PROVIDED ENTRIES Block Start

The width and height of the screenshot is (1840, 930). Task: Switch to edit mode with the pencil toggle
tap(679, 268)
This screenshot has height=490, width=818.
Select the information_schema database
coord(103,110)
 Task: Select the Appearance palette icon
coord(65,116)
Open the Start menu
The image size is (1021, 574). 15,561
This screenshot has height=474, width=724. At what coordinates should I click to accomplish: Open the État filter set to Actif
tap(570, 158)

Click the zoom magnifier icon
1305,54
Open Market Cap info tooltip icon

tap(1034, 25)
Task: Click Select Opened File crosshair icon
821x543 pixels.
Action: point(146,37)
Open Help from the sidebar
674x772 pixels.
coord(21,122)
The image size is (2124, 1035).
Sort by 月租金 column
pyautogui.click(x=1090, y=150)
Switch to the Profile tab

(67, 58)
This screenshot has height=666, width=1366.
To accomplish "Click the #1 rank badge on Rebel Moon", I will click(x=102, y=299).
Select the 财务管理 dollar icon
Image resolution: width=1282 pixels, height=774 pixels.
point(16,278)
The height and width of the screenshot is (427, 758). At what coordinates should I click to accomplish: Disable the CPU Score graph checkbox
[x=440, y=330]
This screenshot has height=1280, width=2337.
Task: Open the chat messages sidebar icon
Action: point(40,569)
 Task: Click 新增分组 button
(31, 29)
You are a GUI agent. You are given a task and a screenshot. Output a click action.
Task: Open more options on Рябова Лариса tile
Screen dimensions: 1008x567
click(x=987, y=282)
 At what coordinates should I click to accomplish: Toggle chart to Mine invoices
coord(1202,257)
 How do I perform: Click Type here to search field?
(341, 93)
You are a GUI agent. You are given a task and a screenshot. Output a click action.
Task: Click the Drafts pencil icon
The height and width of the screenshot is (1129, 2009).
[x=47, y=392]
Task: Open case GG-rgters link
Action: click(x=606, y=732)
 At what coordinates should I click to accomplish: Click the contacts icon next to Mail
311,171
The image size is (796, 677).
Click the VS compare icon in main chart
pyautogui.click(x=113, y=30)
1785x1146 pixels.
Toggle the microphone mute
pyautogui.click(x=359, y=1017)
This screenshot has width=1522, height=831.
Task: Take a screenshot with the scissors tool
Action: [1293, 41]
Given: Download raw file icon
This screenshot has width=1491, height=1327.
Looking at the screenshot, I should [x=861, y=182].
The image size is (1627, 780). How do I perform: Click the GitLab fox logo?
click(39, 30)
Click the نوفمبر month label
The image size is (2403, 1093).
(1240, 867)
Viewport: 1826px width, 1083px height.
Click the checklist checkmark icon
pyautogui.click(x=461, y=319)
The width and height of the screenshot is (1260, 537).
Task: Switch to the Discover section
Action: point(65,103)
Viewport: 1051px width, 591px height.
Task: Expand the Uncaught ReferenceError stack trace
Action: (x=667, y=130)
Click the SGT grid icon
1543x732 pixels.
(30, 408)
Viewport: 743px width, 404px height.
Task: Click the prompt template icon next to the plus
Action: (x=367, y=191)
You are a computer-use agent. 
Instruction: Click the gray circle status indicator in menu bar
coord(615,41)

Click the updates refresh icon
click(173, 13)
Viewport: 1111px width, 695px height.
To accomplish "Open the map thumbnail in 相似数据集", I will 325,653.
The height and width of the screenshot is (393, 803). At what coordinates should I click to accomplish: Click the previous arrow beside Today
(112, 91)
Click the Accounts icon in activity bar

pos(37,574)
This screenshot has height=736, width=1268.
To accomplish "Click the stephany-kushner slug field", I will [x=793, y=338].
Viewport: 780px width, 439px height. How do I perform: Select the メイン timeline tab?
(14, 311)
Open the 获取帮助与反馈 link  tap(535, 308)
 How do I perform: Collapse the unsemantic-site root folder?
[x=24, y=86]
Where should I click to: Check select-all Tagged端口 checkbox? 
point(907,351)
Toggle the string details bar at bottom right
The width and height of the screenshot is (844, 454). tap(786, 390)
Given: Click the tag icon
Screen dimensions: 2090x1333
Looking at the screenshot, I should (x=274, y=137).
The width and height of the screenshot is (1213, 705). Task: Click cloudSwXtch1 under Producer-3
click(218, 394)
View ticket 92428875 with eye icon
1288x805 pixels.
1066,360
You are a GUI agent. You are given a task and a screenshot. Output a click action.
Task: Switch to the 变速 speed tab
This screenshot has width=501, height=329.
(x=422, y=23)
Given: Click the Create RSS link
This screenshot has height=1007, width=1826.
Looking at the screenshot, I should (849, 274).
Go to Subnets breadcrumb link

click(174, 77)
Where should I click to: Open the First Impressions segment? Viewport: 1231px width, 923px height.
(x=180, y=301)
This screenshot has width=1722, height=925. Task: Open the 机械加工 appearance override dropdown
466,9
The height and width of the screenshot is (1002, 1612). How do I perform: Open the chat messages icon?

PROVIDED ENTRIES Block End

### ASSIGNED TASK
Please write out the whole of the material exactly.

### WRITTEN REPLY
The width and height of the screenshot is (1840, 930). Task: Switch to edit mode with the pencil toggle
tap(679, 268)
This screenshot has height=490, width=818.
Select the information_schema database
coord(103,110)
 Task: Select the Appearance palette icon
coord(65,116)
Open the Start menu
The image size is (1021, 574). 15,561
This screenshot has height=474, width=724. At what coordinates should I click to accomplish: Open the État filter set to Actif
tap(570, 158)

Click the zoom magnifier icon
1305,54
Open Market Cap info tooltip icon

tap(1034, 25)
Task: Click Select Opened File crosshair icon
821x543 pixels.
Action: point(146,37)
Open Help from the sidebar
674x772 pixels.
coord(21,122)
The image size is (2124, 1035).
Sort by 月租金 column
pyautogui.click(x=1090, y=150)
Switch to the Profile tab

(67, 58)
This screenshot has height=666, width=1366.
To accomplish "Click the #1 rank badge on Rebel Moon", I will click(x=102, y=299).
Select the 财务管理 dollar icon
Image resolution: width=1282 pixels, height=774 pixels.
point(16,278)
The height and width of the screenshot is (427, 758). At what coordinates should I click to accomplish: Disable the CPU Score graph checkbox
[x=440, y=330]
This screenshot has height=1280, width=2337.
Task: Open the chat messages sidebar icon
Action: point(40,569)
 Task: Click 新增分组 button
(31, 29)
You are a GUI agent. You are given a task and a screenshot. Output a click action.
Task: Open more options on Рябова Лариса tile
Screen dimensions: 1008x567
click(x=987, y=282)
 At what coordinates should I click to accomplish: Toggle chart to Mine invoices
coord(1202,257)
 How do I perform: Click Type here to search field?
(341, 93)
You are a GUI agent. You are given a task and a screenshot. Output a click action.
Task: Click the Drafts pencil icon
The height and width of the screenshot is (1129, 2009).
[x=47, y=392]
Task: Open case GG-rgters link
Action: click(x=606, y=732)
 At what coordinates should I click to accomplish: Click the contacts icon next to Mail
311,171
The image size is (796, 677).
Click the VS compare icon in main chart
pyautogui.click(x=113, y=30)
1785x1146 pixels.
Toggle the microphone mute
pyautogui.click(x=359, y=1017)
This screenshot has width=1522, height=831.
Task: Take a screenshot with the scissors tool
Action: [1293, 41]
Given: Download raw file icon
This screenshot has width=1491, height=1327.
Looking at the screenshot, I should [x=861, y=182].
The image size is (1627, 780). How do I perform: Click the GitLab fox logo?
click(39, 30)
Click the نوفمبر month label
The image size is (2403, 1093).
(1240, 867)
Viewport: 1826px width, 1083px height.
Click the checklist checkmark icon
pyautogui.click(x=461, y=319)
The width and height of the screenshot is (1260, 537).
Task: Switch to the Discover section
Action: point(65,103)
Viewport: 1051px width, 591px height.
Task: Expand the Uncaught ReferenceError stack trace
Action: (x=667, y=130)
Click the SGT grid icon
1543x732 pixels.
(30, 408)
Viewport: 743px width, 404px height.
Task: Click the prompt template icon next to the plus
Action: (x=367, y=191)
You are a computer-use agent. 
Instruction: Click the gray circle status indicator in menu bar
coord(615,41)

Click the updates refresh icon
click(173, 13)
Viewport: 1111px width, 695px height.
To accomplish "Open the map thumbnail in 相似数据集", I will 325,653.
The height and width of the screenshot is (393, 803). At what coordinates should I click to accomplish: Click the previous arrow beside Today
(112, 91)
Click the Accounts icon in activity bar

pos(37,574)
This screenshot has height=736, width=1268.
To accomplish "Click the stephany-kushner slug field", I will [x=793, y=338].
Viewport: 780px width, 439px height. How do I perform: Select the メイン timeline tab?
(14, 311)
Open the 获取帮助与反馈 link  tap(535, 308)
 How do I perform: Collapse the unsemantic-site root folder?
[x=24, y=86]
Where should I click to: Check select-all Tagged端口 checkbox? 
point(907,351)
Toggle the string details bar at bottom right
The width and height of the screenshot is (844, 454). tap(786, 390)
Given: Click the tag icon
Screen dimensions: 2090x1333
Looking at the screenshot, I should (x=274, y=137).
The width and height of the screenshot is (1213, 705). Task: Click cloudSwXtch1 under Producer-3
click(218, 394)
View ticket 92428875 with eye icon
1288x805 pixels.
1066,360
You are a GUI agent. You are given a task and a screenshot. Output a click action.
Task: Switch to the 变速 speed tab
This screenshot has width=501, height=329.
(x=422, y=23)
Given: Click the Create RSS link
This screenshot has height=1007, width=1826.
Looking at the screenshot, I should (849, 274).
Go to Subnets breadcrumb link

click(174, 77)
Where should I click to: Open the First Impressions segment? Viewport: 1231px width, 923px height.
(x=180, y=301)
This screenshot has width=1722, height=925. Task: Open the 机械加工 appearance override dropdown
466,9
The height and width of the screenshot is (1002, 1612). How do I perform: Open the chat messages icon?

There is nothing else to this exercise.